__Information shown__
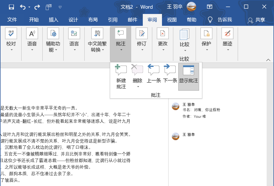Click the 保护 document protection icon
Screen dimensions: 274x186
click(x=206, y=37)
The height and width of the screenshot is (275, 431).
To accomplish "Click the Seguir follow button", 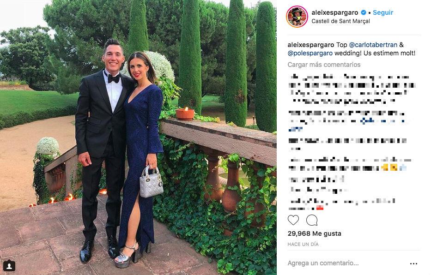I will pyautogui.click(x=383, y=12).
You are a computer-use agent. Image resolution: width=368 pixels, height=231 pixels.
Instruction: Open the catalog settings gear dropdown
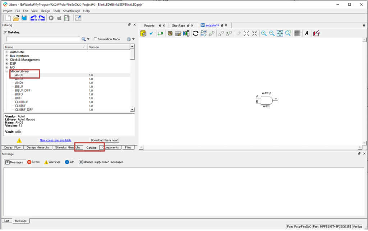click(130, 39)
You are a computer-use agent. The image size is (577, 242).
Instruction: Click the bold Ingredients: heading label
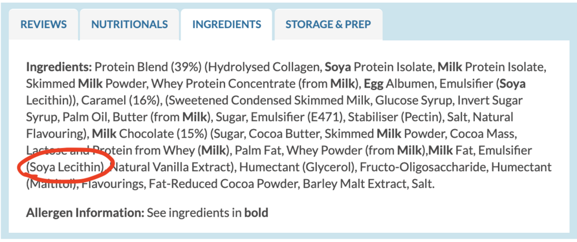(x=59, y=67)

__Written task__
Switch "heading label" to "title text" in the stretch from the line containing "You are a computer-use agent. The" through the end of the items, and give those lines again with everything else unchanged. Leave the pictures out of your answer.

__Exercise output__
You are a computer-use agent. The image size is (577, 242).
Instruction: Click the bold Ingredients: title text
(x=59, y=67)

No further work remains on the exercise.